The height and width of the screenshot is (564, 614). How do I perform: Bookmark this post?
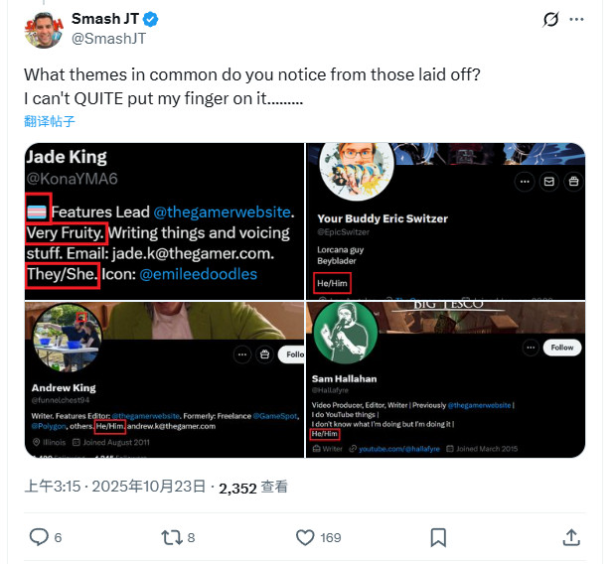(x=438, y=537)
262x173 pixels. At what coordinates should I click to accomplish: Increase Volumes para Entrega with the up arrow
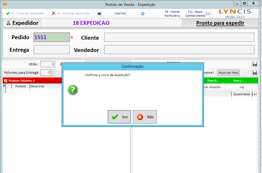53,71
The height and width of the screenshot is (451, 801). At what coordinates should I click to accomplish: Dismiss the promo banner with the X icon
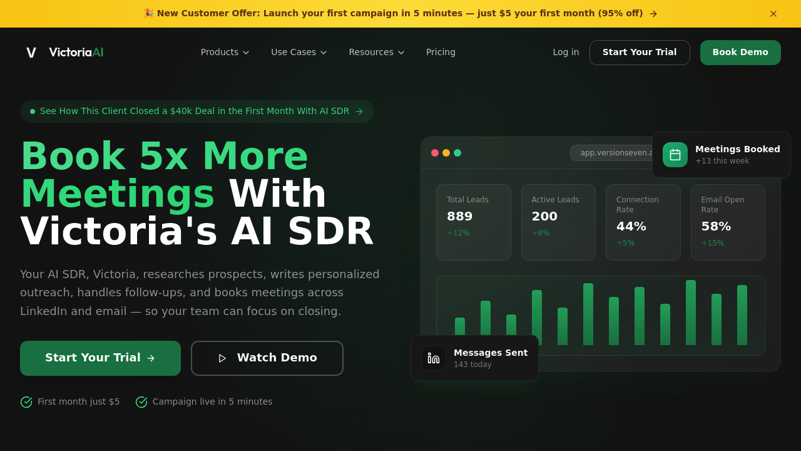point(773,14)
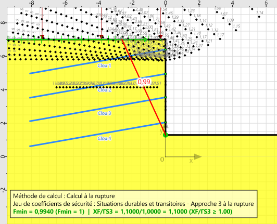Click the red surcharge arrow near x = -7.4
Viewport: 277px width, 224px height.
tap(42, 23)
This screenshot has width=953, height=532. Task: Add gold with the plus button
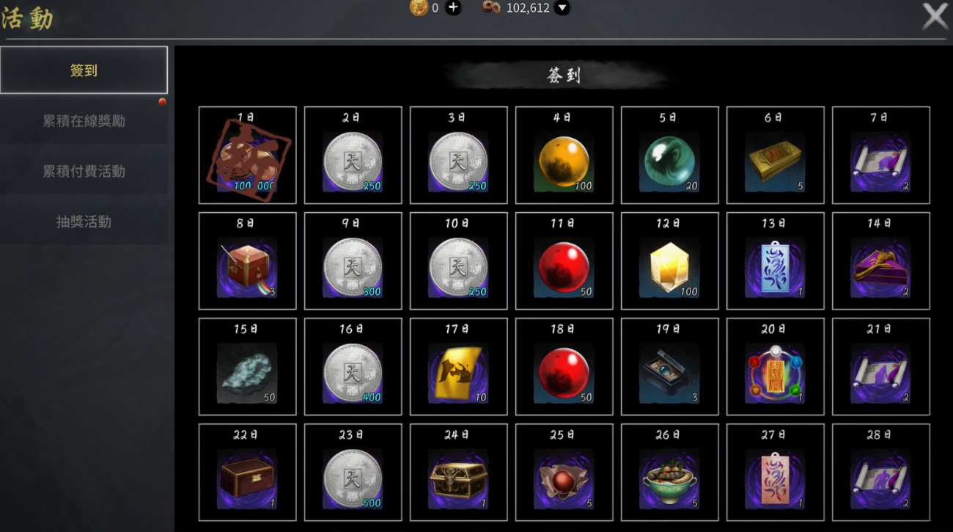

* * * * * * * * *

TASK DETAILS
The job here is to retype the data exactly, with no pictures included.

TASK RESPONSE
The height and width of the screenshot is (564, 614). How do I perform: Bookmark this post?
(x=438, y=537)
262x173 pixels. At what coordinates should I click to accomplish: Increase Volumes para Entrega with the up arrow
53,71
The height and width of the screenshot is (451, 801). At what coordinates should I click to accomplish: Dismiss the promo banner with the X icon
point(773,14)
Click the red surcharge arrow near x = -7.4
Viewport: 277px width, 224px height.
tap(42, 23)
This screenshot has width=953, height=532. Task: Add gold with the plus button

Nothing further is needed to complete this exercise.